Silicon Valley Bank’s New CEO to Clients: ‘We Are Conducting Business as Usual’

Silicon Valley Bank’s New CEO to Clients: ‘We Are Conducting Business as Usual’

In the wake of the second largest bank failure in U.S. history, the failure in question, Silicon Valley Bank, has some comforting words amongst the turmoil. Clients of the bank received an email last night from SVB’s new CEO Tim Mayopoulos stating that everything is fine.
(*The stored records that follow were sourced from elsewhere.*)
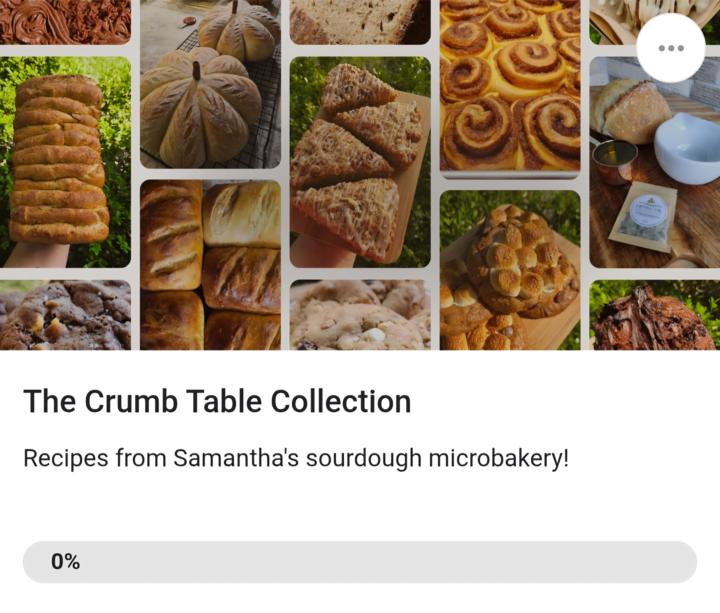Click the small packet beside the white bowl
720x613 pixels.
pos(642,215)
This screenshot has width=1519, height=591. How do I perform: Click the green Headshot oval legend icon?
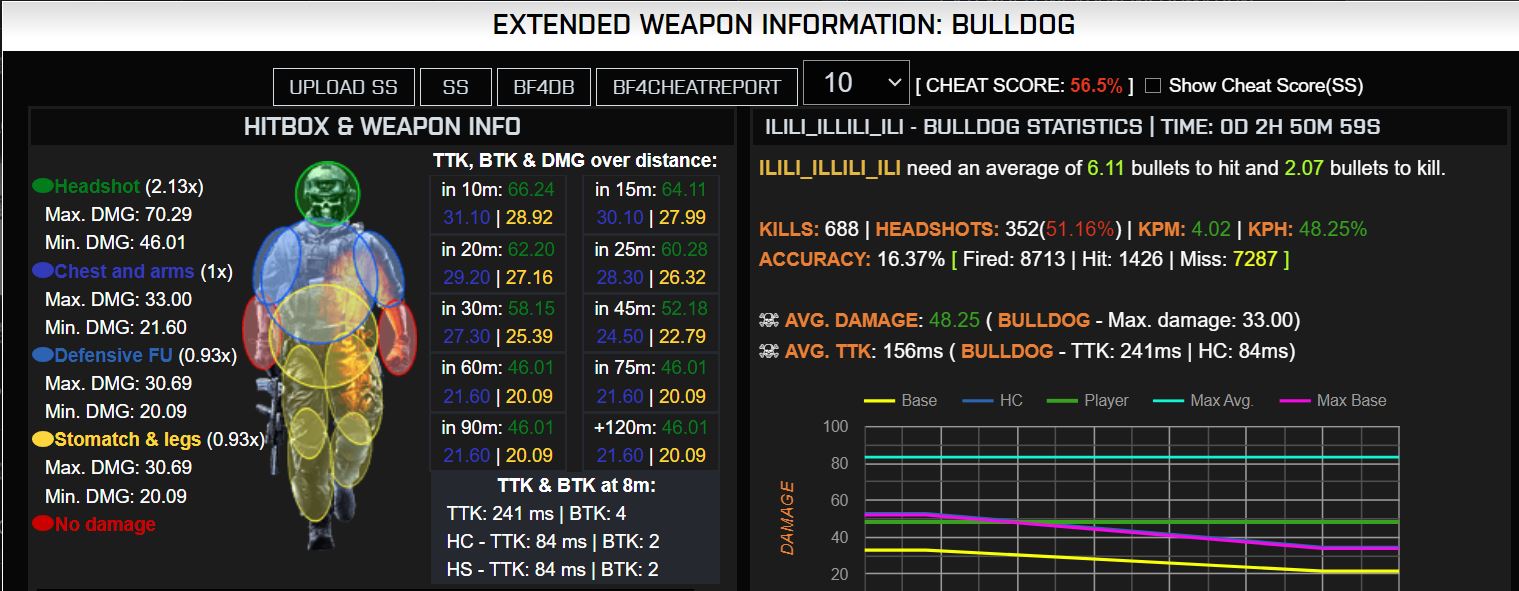click(43, 186)
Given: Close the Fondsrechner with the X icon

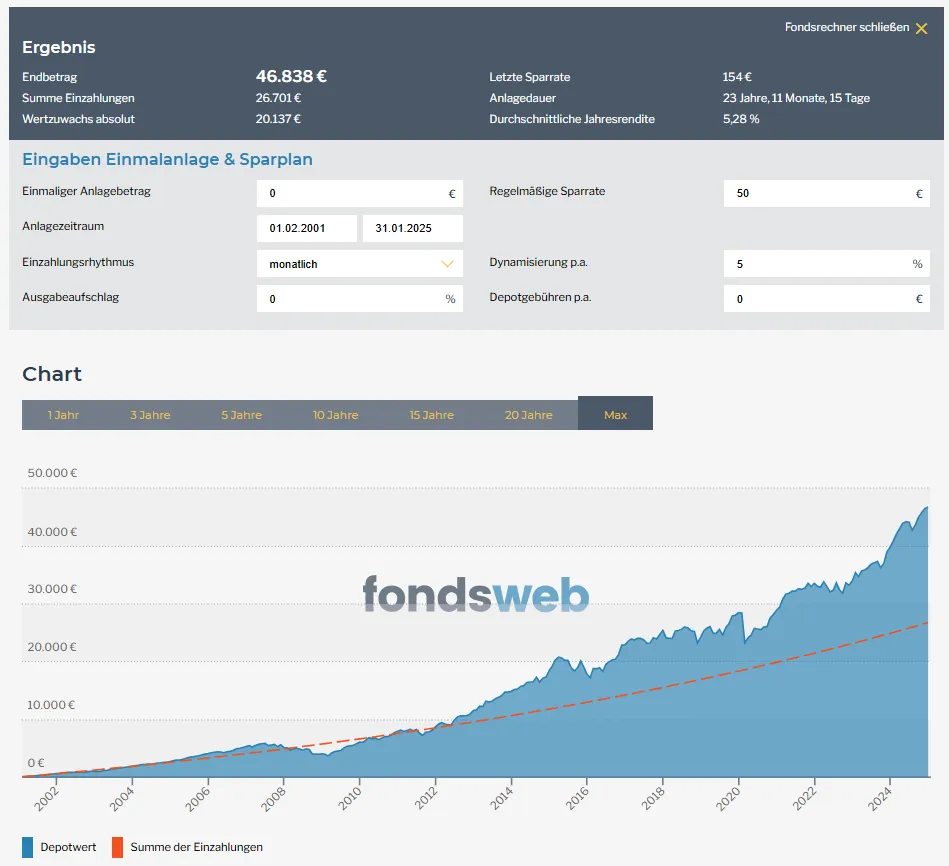Looking at the screenshot, I should (x=921, y=28).
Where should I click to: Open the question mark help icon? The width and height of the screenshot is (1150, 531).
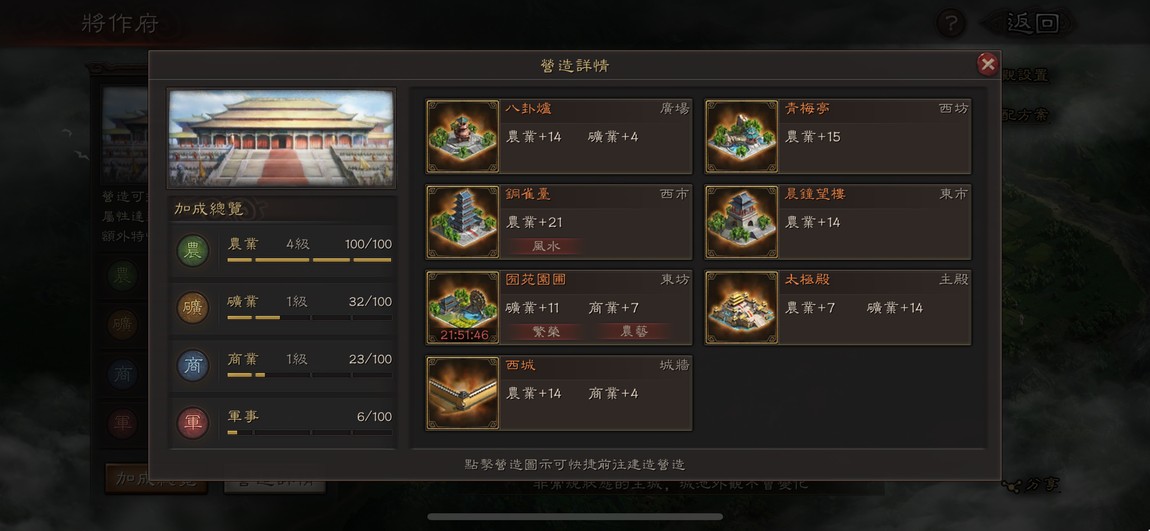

According to the letter, a copy of which was posted to Twitter and obtained by Gizmodo, Mayopoulos joined the bank as CEO yesterday. Over the weekend, the FDIC transferred deposits and assets to Silicon Valley Bank, N.A., which is a comission-operated bridge bank, according to an FDIC press release. Mayopoulos announced to clients via the email that new and existing deposits are protected by the FDIC in Silicon Valley Bank, N.A. but that unprocessed wire transfers placed on March 9 or 10 will need to be placed again.

“Silicon Valley Bank, N.A. is open and conducting business as usual. We are here to serve you. I recognise the past few days have been an extremely challenging time for our clients and our employees, and we are grateful for the support of the amazing community we serve,” Mayopoulos wrote in the letter. “Depositors have full access to their money and new and existing deposits are protected.”

Mayopoulos is calling on his experience at mortgage financing firm Fannie Mae, which he joined in the wake of the 2008 recession, to help guide the bank back to solid ground. According to his LinkedIn, he served as Fannie Mae CEO from 2012 to 2018 and was also president of a Silicon Valley startup called Blend, that provided software financial institutions.

Silicon Valley Bank was shut down on March 10 after clients began withdrawing funds to ride out the current economic uncertainty. Silicon Valley Bank then chose to sell their investments at a loss, which spooked clients into withdrawing more money, leading Silicon Valley Bank to become the first FDIC-insured bank to fail in 2023. While the government did step in to help, it did not use taxpayer dollars, and did not rescue shareholders, certain debt holders, and senior management, according to Treasury Secretary Janet Yellen.